Bank staff pose a far greater security risk than any external threats, according to senior executives from Westpac, the Commonwealth Bank and ANZ.

In a panel discussion at the Technology and Innovation for Banking and Financial Services Conference in Melbourne yesterday, Jim Karvounaris, head of global information security said ANZ are doing “a hell of lot of work around user access management” in a bid to counter the growing threat.

Karvounaris said the bank was currently working out how to deactivate all USB drives from employees’ computers to prevent workers downloading and exploiting confidential customer data.
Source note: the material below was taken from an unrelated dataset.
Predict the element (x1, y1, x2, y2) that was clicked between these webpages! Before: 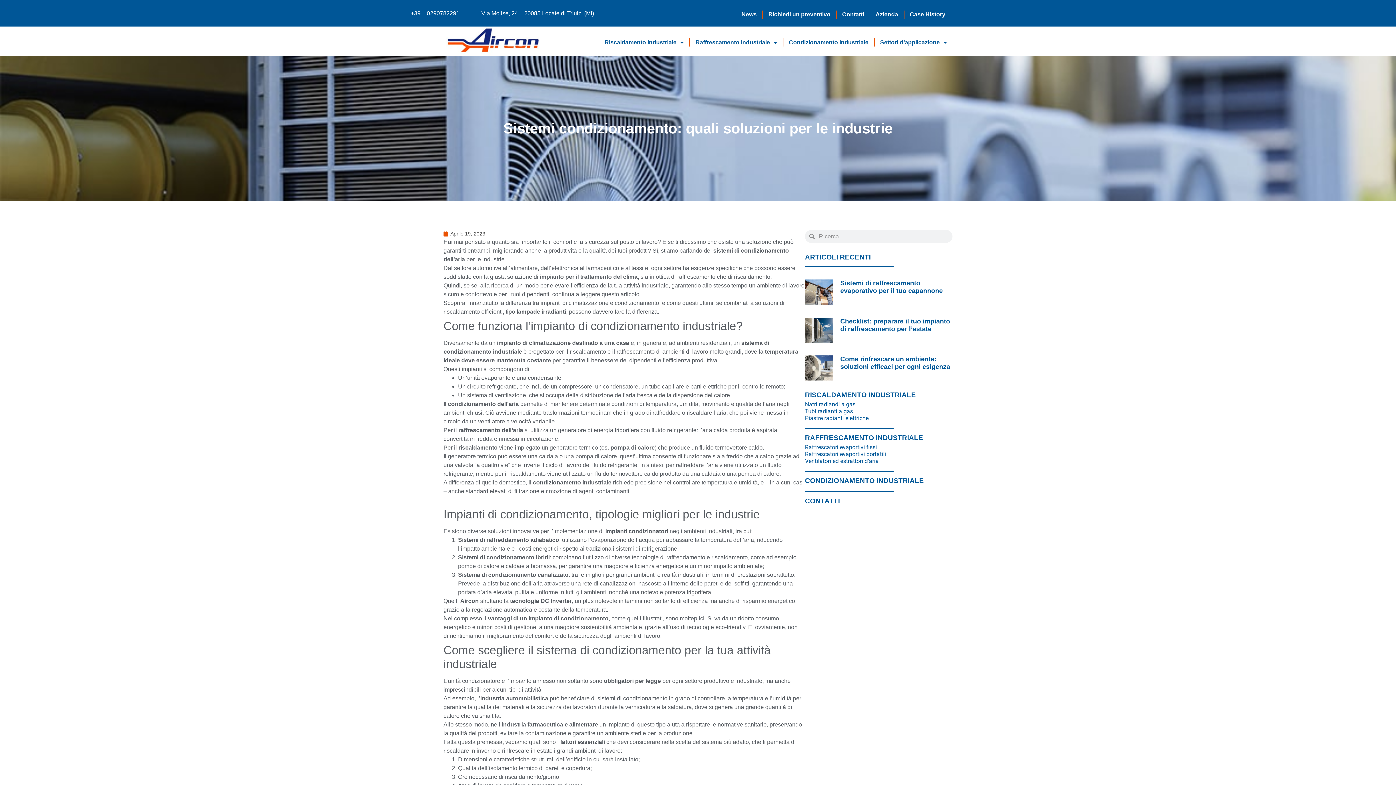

IT staff in particular have had their access to data restricted. “Historically, IT folk had access to data, now they have access only in emergency situations.”
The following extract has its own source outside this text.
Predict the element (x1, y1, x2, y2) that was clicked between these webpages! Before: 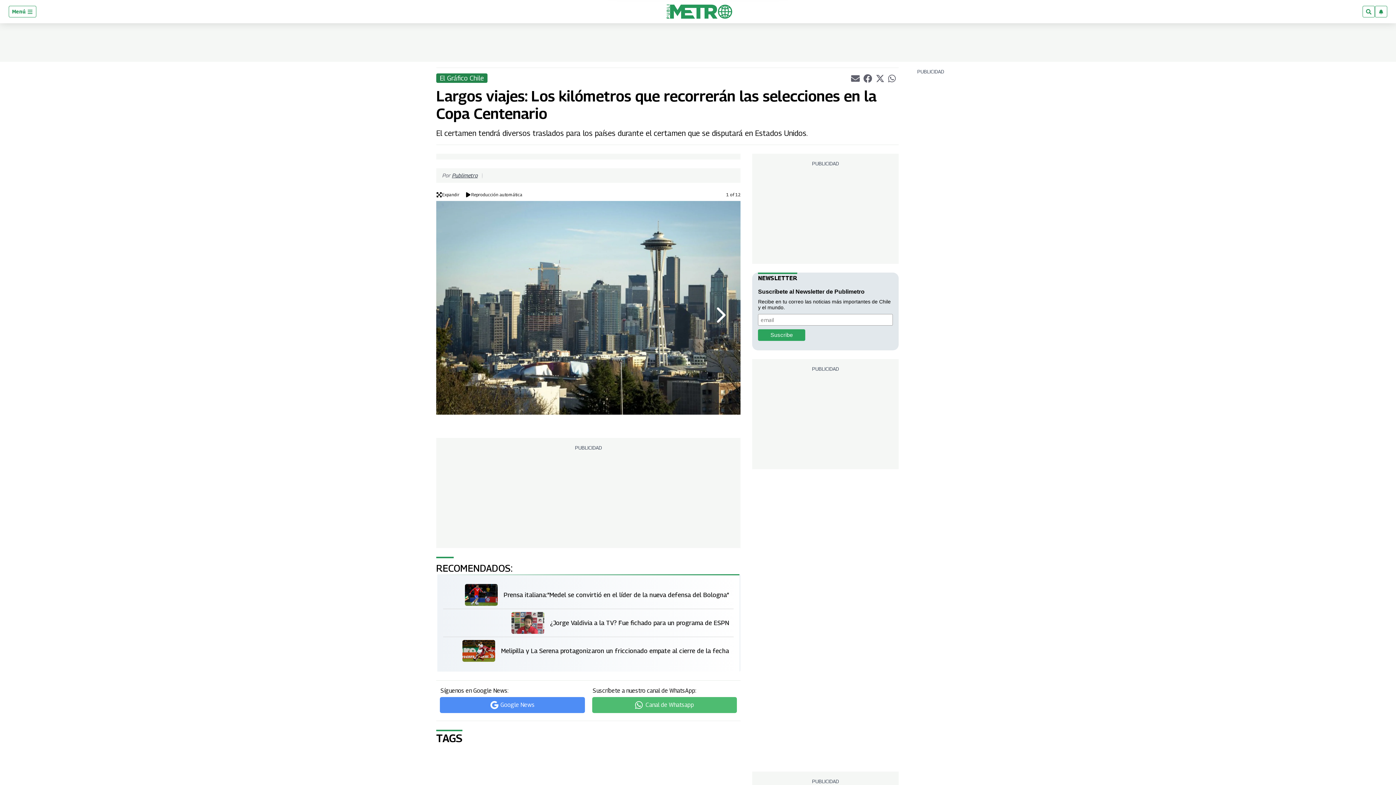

Marcus Judge, general manager e-commerce at CBA, agreed the internal threat was much more serious than the phishing and the spam problem affecting internet banking.

Stephen Holm, head of trust services, eChannels, Westpac, said they had improved employee screening in recognition of the growing internal risk and impending requirements of laws on anti-money laundering.

The panel all seemed to agree with Karvounaris that it wasn’t just new employees that posed a threat, but also long-term employees who had accumulated access to numerous areas of bank systems over many years.

Meanwhile, Marcus Judge, from Commonwealth Bank, told the conference that internet banking fraud had spiked in September and October last year, and then fell away dramatically in November and has remained at “very low levels” throughout the first half of 2007.

However, he said, concerns about security do not impact on customers’ usage of internet banking. “Last year, we saw an incredible torrent of spam and phishing, but that did not affect the growth and use of the channel,” said Judge. “Security concerns are a barrier to those who don’t already use it, but not to existing customers.”

Take up of the bank’s new tokens (a form of “two-factor authentication”) by customers was slow and “most customers don’t need two factor anyway” he said.

The chair of ASIC’s review of the EFT code of conduct, Delia Rickard, told the conference that while actual fraud levels maybe low “you cannot overestimate the fragility of the public’s trust in the channel”. Extending the EFT code to cover small business was now the “crunch issue” in the review, with the internet fraud liability issue now basically resolved.